Aí aconteceu uma verdadeira revolução em nosso jantar de segunda: minha mãe e meu pai tentaram se situar no tempo e no espaço, tentaram lembrar dos cães que vieram antes e depois do Adalat -- Azambuja, Jipe, Chumbinho, Petisco e Fuscão -- e eu ia dizendo que sentia saudades de todos, que eram todos bonzinhos, ao passo que meus pais, pessoas mais realistas e rancorosas que eu, punham-se a listar as pessoas que foram mordidas, encurraladas, ameaçadas e até desonradas pelos cachorros de minha avó -- gente famosa, gente anônima, gente da família e, às vezes, até um ladrão ou outro --, e eu seguia dizendo que eram todos bonzinhos, mas nenhum tão bonzinho quanto o Adalat, coitado, que chegou à vila cheio de sarna e ainda pingando a óleo queimado de mecânica de autos, e na ocasião não tinha pêlo algum, era muito humilde, coitado, mas em poucos meses ficou dourado e vistoso, e depois disso... o que será que aconteceu com o Adalat, mein gott!

Quando um cachorro morre, a gente lembra. Quando um cachorro foge, a gente lembra. Quando um cachorro se suicida, a gente raramente esquece. Mas o Adalat, coitado... ninguém lembra o que aconteceu com ele. A hipertensão da minha avó passou, e ele também. Levantei a suspeita de termos esquecido que ele existia, afinal ele era tão bonzinho e humilde, quase não latia, quase não pedia comida... E ficamos todos pensativos -- o que catalizou o fim do jantar --, tentando buscar, lá no fundo da memória, alguma pista, alguma dica do que teria acontecido com o pobre Adalat.

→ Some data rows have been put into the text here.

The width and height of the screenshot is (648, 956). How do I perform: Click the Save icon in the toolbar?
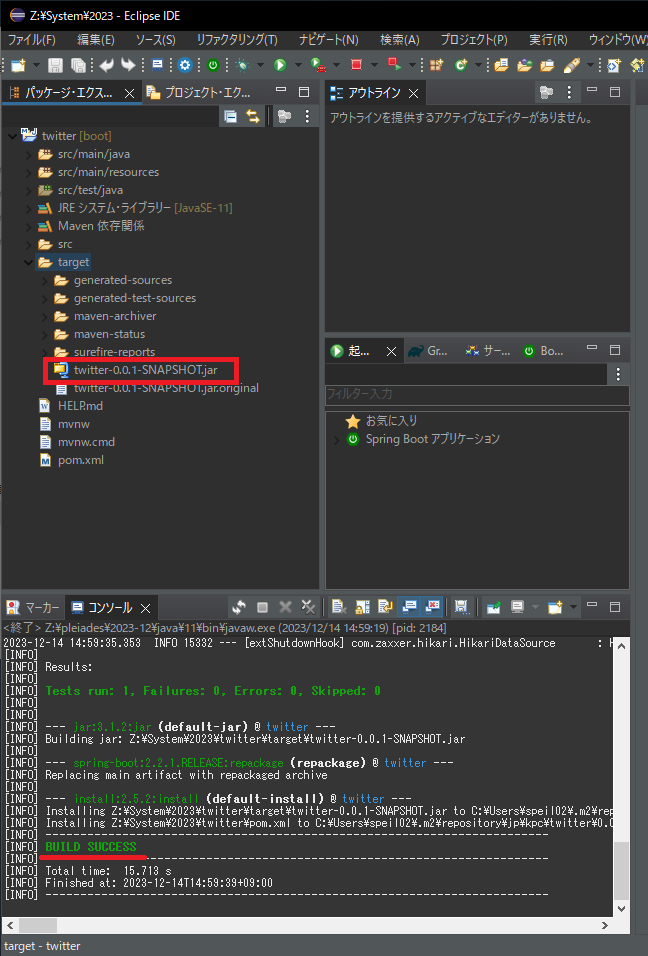click(55, 65)
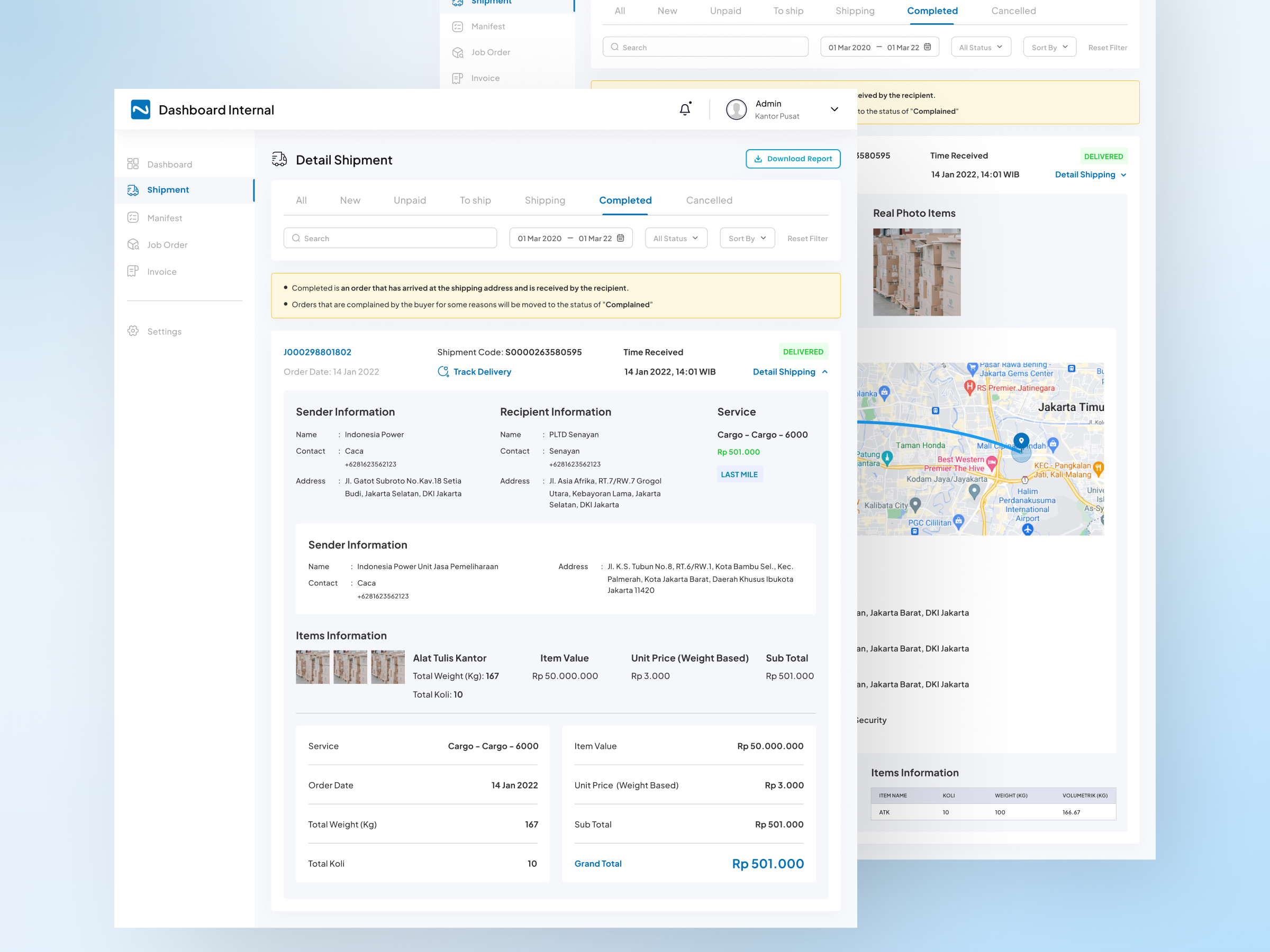Switch to the Unpaid tab
Image resolution: width=1270 pixels, height=952 pixels.
[x=410, y=200]
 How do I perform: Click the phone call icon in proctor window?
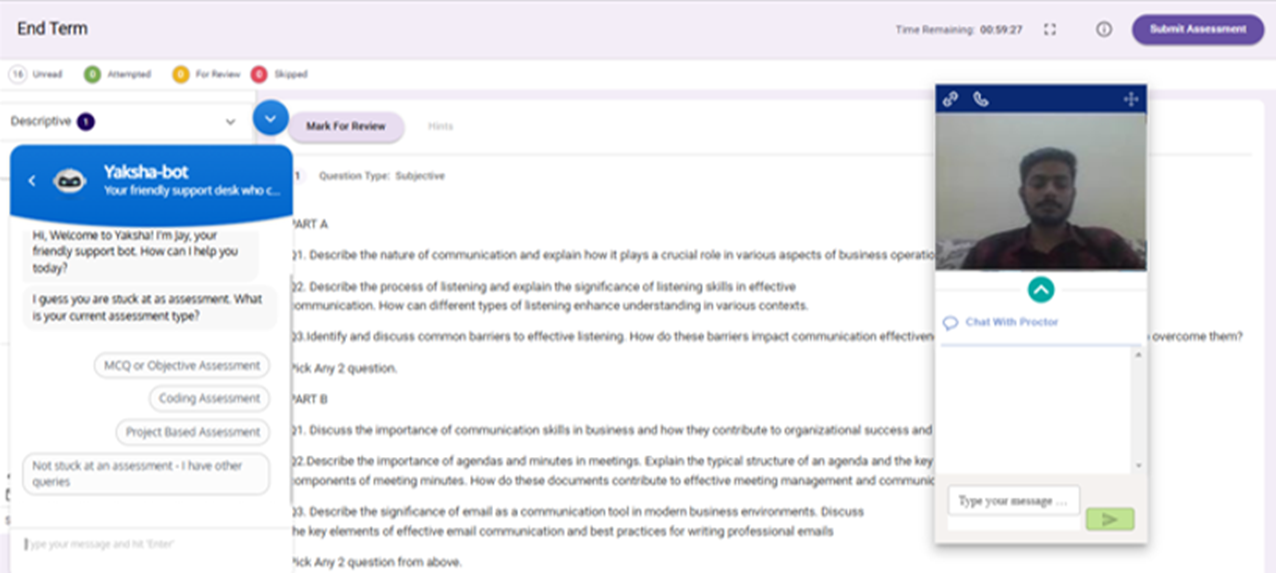981,99
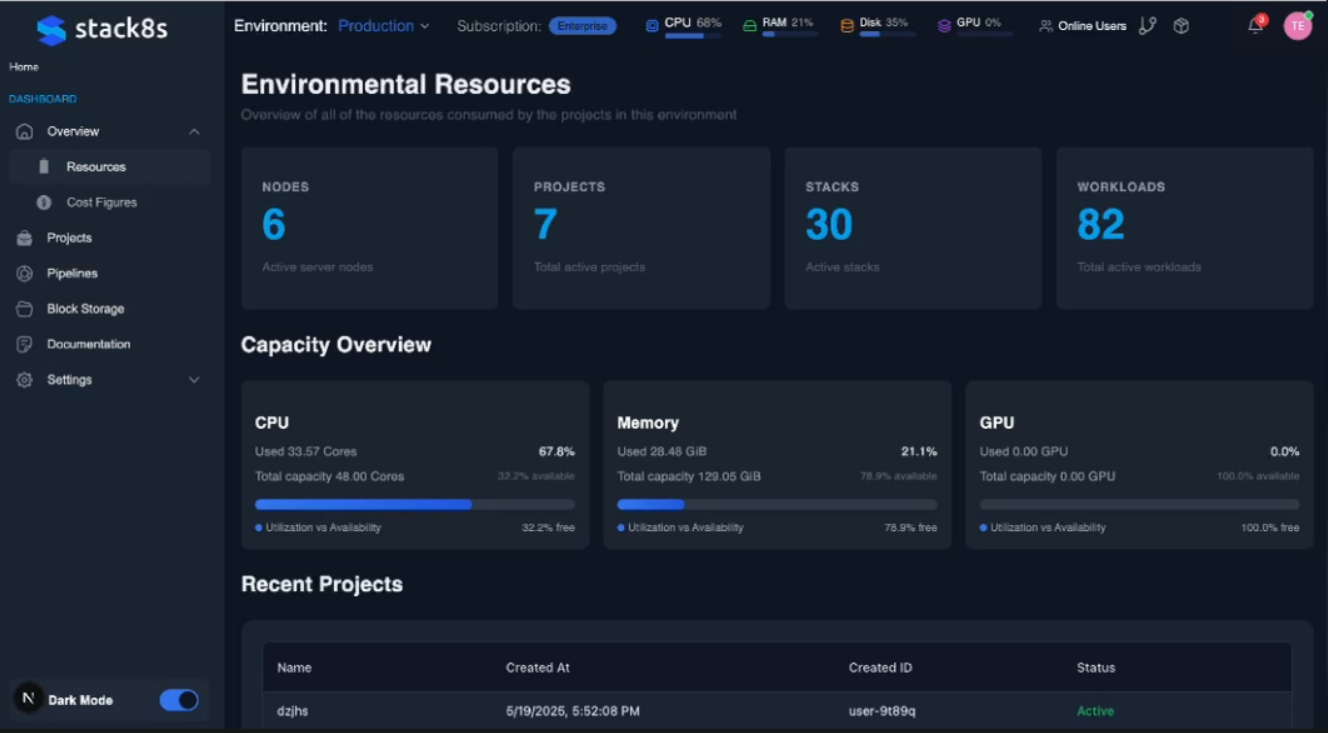Click the TE avatar with online status dot
The height and width of the screenshot is (733, 1328).
(1297, 25)
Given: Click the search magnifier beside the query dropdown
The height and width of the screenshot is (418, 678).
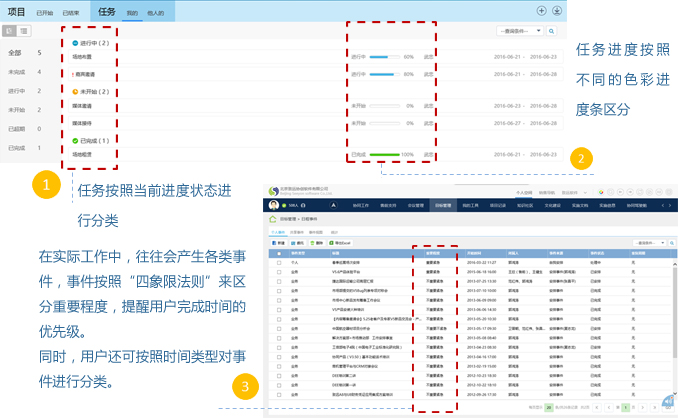Looking at the screenshot, I should 551,32.
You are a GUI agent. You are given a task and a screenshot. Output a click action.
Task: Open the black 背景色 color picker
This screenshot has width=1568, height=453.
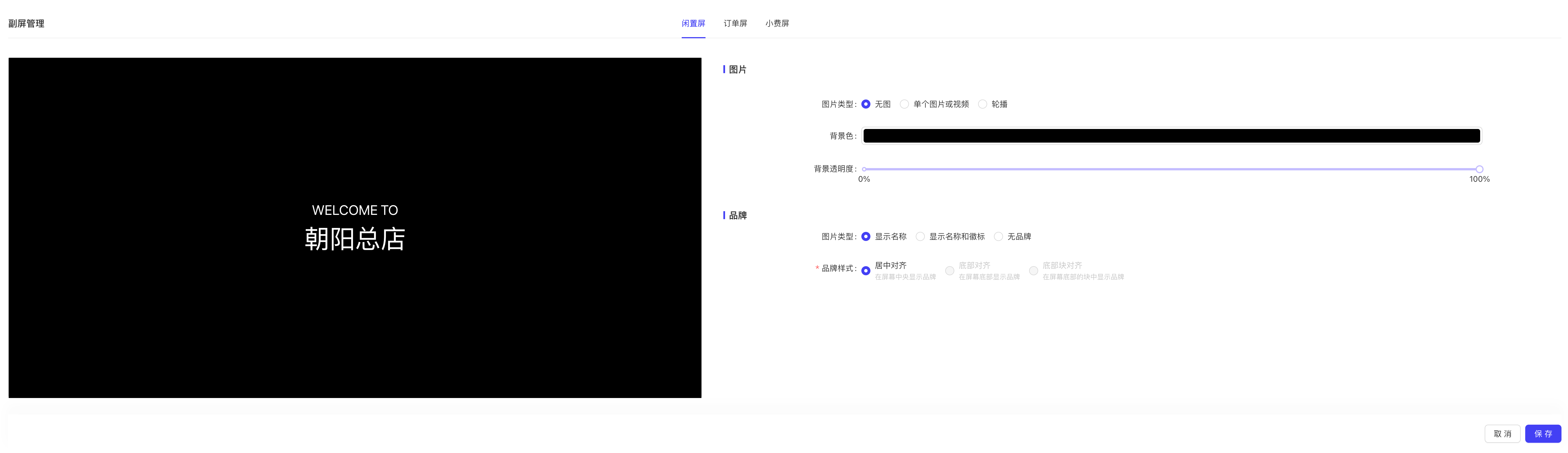point(1171,136)
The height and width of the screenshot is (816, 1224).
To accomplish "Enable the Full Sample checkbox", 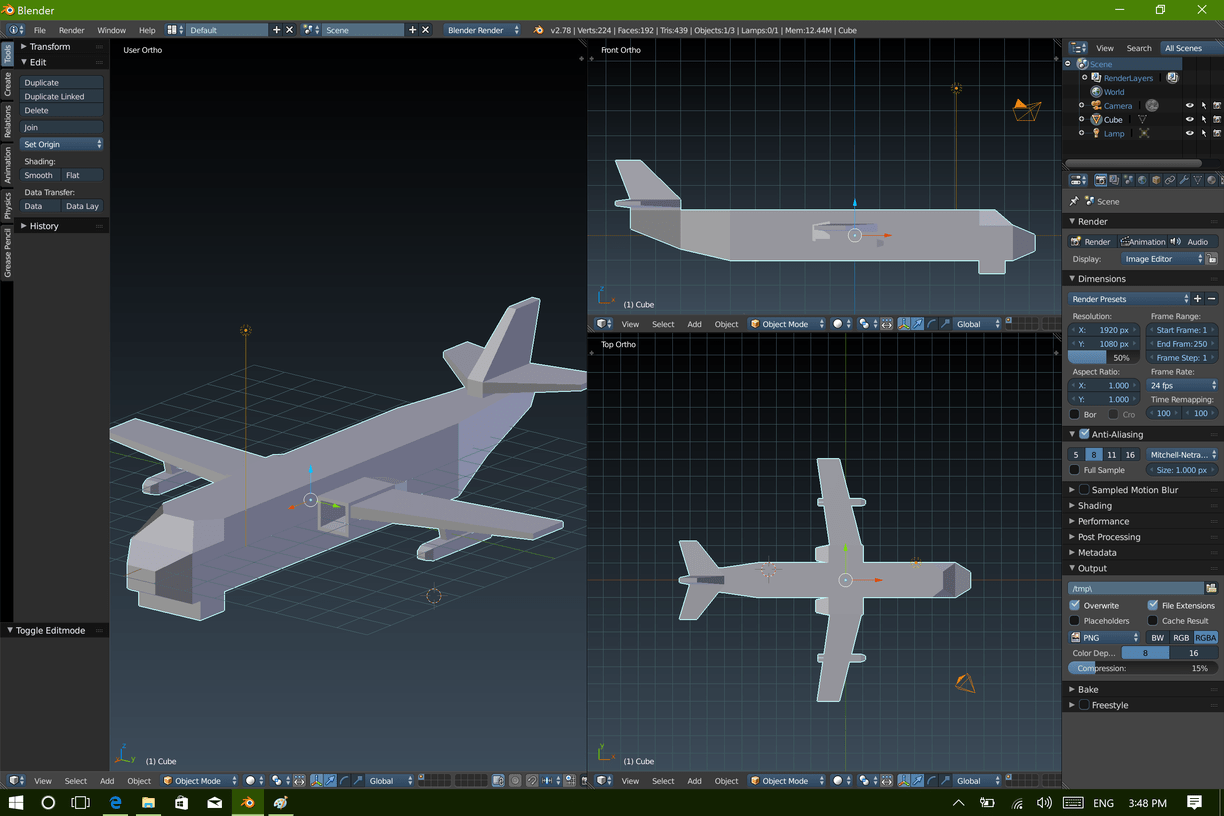I will tap(1075, 470).
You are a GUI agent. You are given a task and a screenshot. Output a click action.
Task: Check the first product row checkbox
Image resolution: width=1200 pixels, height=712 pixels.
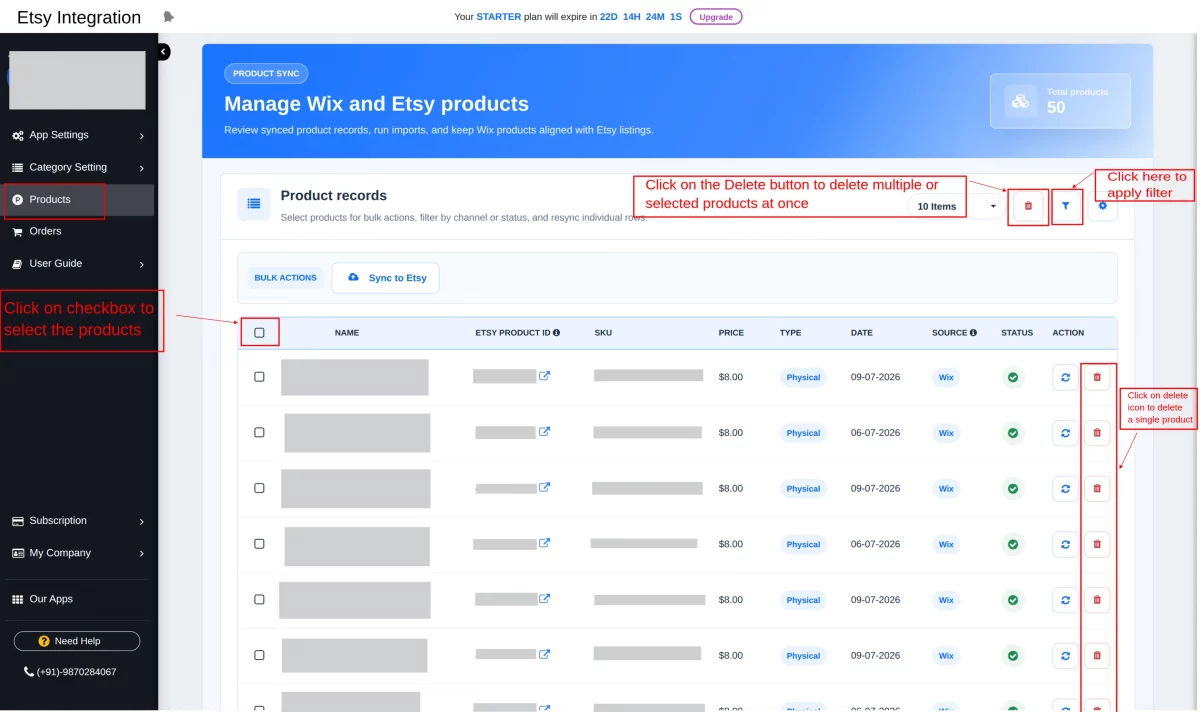(259, 377)
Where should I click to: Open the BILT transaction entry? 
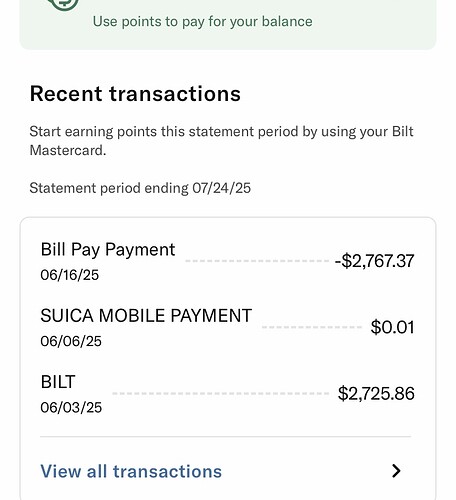click(x=227, y=394)
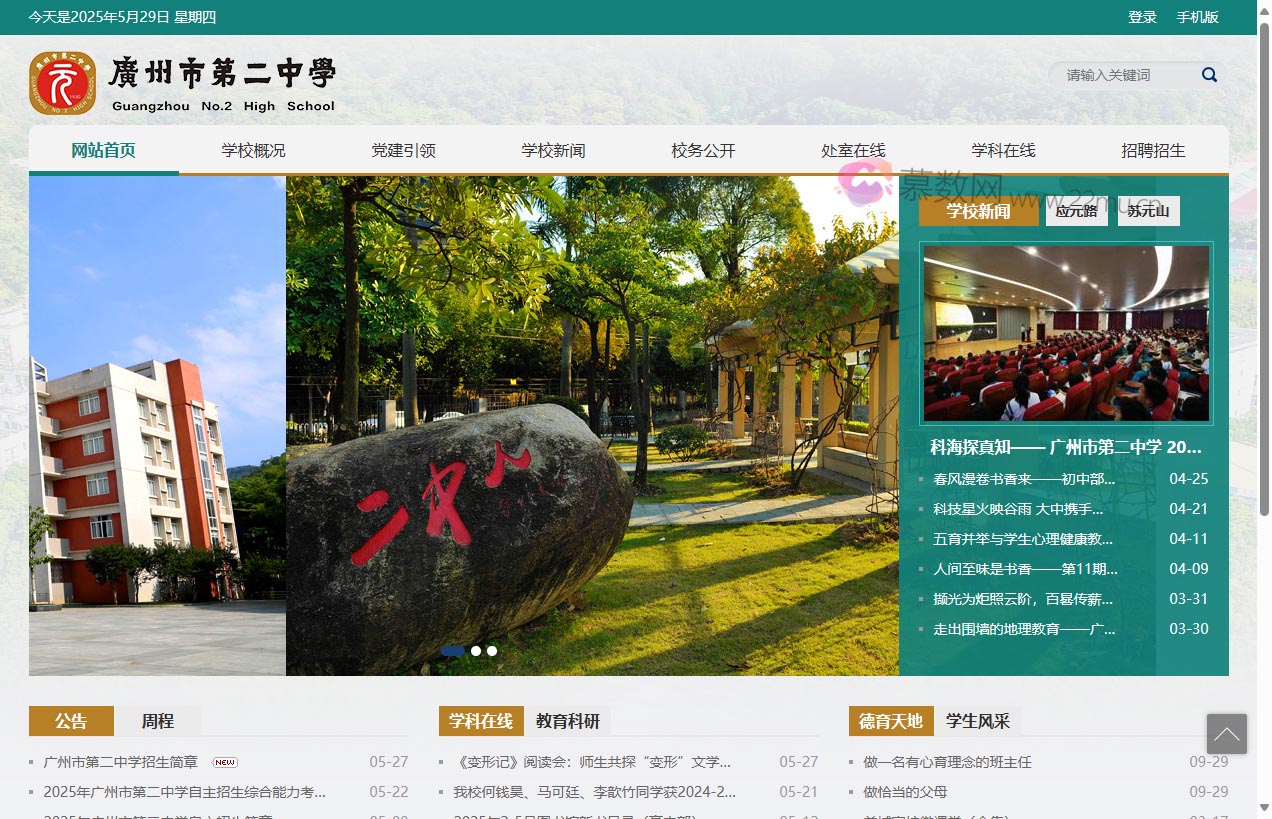
Task: Switch to the 教育科研 tab
Action: 570,721
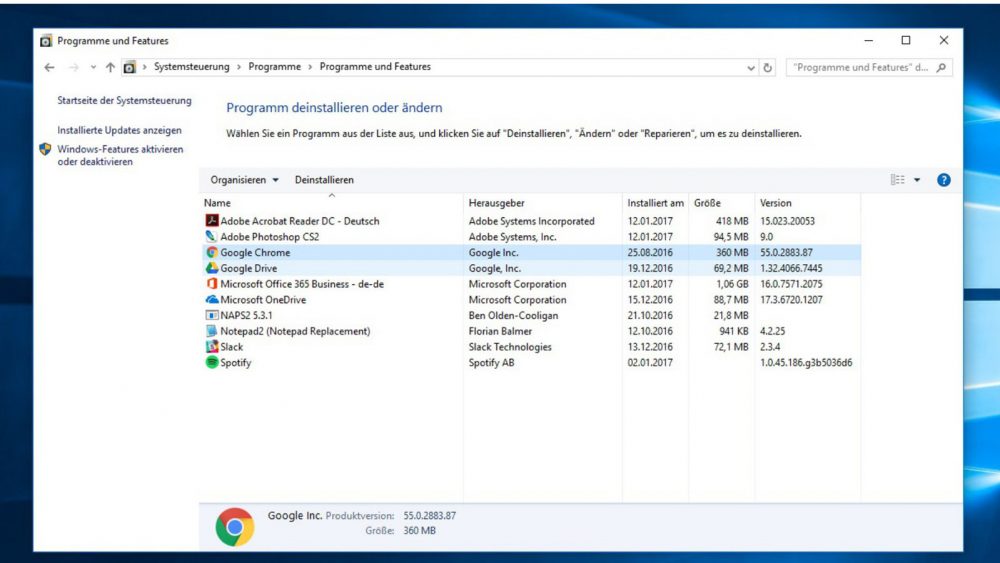
Task: Click the search field for Programme und Features
Action: (860, 68)
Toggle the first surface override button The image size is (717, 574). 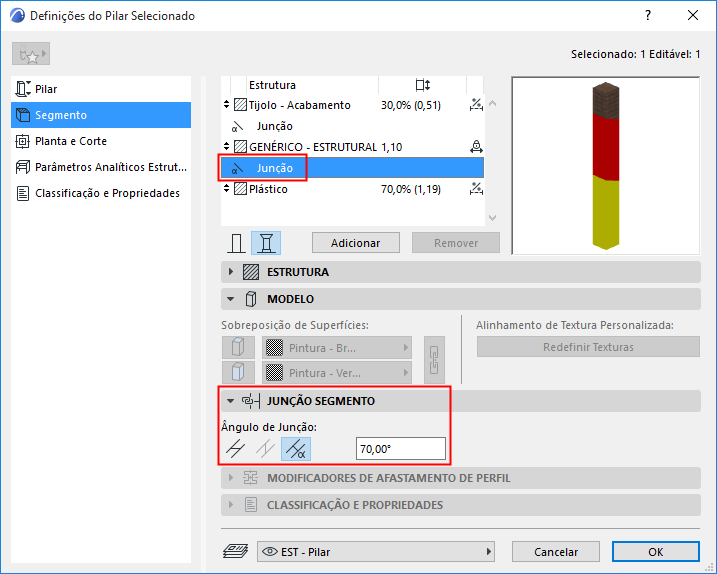(238, 348)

Teria ele sido esquecido no canil, sem água e sem comida, e porque ele não tinha voz nem ousadia pra se queixar de coisa alguma, teria ele morrido à míngua no claustro sem que nos déssemos conta? Mesmo achando isso improvável numa família que gosta tanto de bicho quanto a minha, não pude conter um calafrio me percorrendo a espinha só de imaginar a cena: a gente entrando pé ante pé no cantinho que chamamos de canil -- mas que é só um canto atrás da casa, com portão, onde se guarda o botijão de gás e algumas plantas, e onde prendemos por alguns instantes nossos peludos quando tem visita pentelha com paúra de cachorro --, descobrindo entre as folhas secas aos pés da azaléia, para nosso choque e horror, um esqueletinho canino franzino e humilde com o mesmo sorriso sardônico do Adalat.

Entrei aqui neste quartinho pra dizer que descobri uma forma infalível de encerrar o jantar de segunda-feira, mas, pensando bem, se eu puxasse de novo aquela carta, e se eu tivesse de responder novamente à pergunta "O que você perguntaria pro Cara lá de cima?", eu certamente perguntaria: "O que foi que aconteceu com o pobre do Adalat?". Ou, melhor ainda: "O que foi que eu fiz com o pobre coitado e humildezinho do Adalat?!?"

Não sei como vou dormir agora. Estou intrigadíssima. O jogo do puxa-conversa, saibam antes que o Ministério da Saúde dê o alerta, está absolutamente contra-indicado durante o jantar.